#### Check your understanding
#1 Answer these questions from the Tails merge timeline:
(a) On what date did the weekly TPA/Tails meetings start?
(b) What date is given as the hard deadline for merging material into the main document?
(c) Who receives reporting while anarcat is away?
#2 In the Tails merge timeline, what are the exact words between "Timeline: Identify timelines" and "(anarcat and sysadmins@tails.net)", inclusive? Repeat them.

#### Text for analysis
***

Timeline: Identify timelines for adjusting to convergences of resources and responsibilities

  • Early April: TPA informed of Tails merge project
  • April 15: start of weekly TPA/Tails meetings, draft of this document begins, established:
    • designate lead contact point on each side (anarcat and sysadmins@tails.net)
    • make network map and inventory of both sides
    • establish decision-making process and organisational structure
    • review RFC1918 IP space
  • May 15: soft deadline for delivering a higher level document to the Tor Board
  • May: meeting in Lisbon
    • 19-24: zen-fu
    • 20-25: anarcat
    • 20-29: lavamind
    • 21-23: Tor meeting
    • 23: actual tails/tor meeting scheduled in lisbon, end of day?
  • May 30: hard deadline, whatever is here will be merged in the main document on that day!
  • July: tentative date for merger, Tails integrates in TPI
    • anarcat on holiday
    • integration in TPI, basic access grants (LDAP, Nextcloud, GitLab user accounts, etc), no systems integration yet
    • during this time, the Tails people operate as normal, but start integrating into TPI (timetracking, all hands meetings, payroll, holidays, reporting (to gaba while anarcat is away), etc, since anarcat is on holiday)

***

#### Raw data

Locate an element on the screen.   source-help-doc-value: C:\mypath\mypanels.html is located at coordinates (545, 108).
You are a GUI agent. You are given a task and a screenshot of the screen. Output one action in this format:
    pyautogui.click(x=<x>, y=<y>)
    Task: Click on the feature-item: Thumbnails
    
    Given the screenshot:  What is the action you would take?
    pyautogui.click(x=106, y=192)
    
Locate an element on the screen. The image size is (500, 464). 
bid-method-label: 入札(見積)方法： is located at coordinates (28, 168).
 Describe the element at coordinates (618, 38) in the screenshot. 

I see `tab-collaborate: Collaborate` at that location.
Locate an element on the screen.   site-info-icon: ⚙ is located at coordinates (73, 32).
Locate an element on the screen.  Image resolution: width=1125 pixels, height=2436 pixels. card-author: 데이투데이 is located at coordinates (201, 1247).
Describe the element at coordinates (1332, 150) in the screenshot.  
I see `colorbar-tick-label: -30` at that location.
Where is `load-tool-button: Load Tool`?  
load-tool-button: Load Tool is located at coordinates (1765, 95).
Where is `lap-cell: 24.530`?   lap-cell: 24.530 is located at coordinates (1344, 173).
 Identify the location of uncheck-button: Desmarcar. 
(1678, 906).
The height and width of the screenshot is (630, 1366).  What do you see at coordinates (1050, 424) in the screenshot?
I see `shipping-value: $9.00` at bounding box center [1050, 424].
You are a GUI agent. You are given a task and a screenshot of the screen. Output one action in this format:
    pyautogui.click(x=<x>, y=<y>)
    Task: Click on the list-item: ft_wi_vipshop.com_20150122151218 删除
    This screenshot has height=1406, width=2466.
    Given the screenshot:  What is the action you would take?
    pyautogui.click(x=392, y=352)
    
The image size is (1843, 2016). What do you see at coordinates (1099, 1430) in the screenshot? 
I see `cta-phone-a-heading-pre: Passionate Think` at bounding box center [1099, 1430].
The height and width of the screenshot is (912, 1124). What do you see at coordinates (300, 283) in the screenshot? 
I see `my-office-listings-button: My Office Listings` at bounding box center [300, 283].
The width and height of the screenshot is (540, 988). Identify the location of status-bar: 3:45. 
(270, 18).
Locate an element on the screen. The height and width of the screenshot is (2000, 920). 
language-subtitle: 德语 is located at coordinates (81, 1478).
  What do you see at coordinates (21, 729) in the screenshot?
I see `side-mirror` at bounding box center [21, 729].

***

#### Answers to this exercise
#1
(a) April 15
(b) May 30
(c) gaba

#2
Timeline: Identify timelines for adjusting to convergences of resources and responsibilities

  • Early April: TPA informed of Tails merge project
  • April 15: start of weekly TPA/Tails meetings, draft of this document begins, established:
    • designate lead contact point on each side (anarcat and sysadmins@tails.net)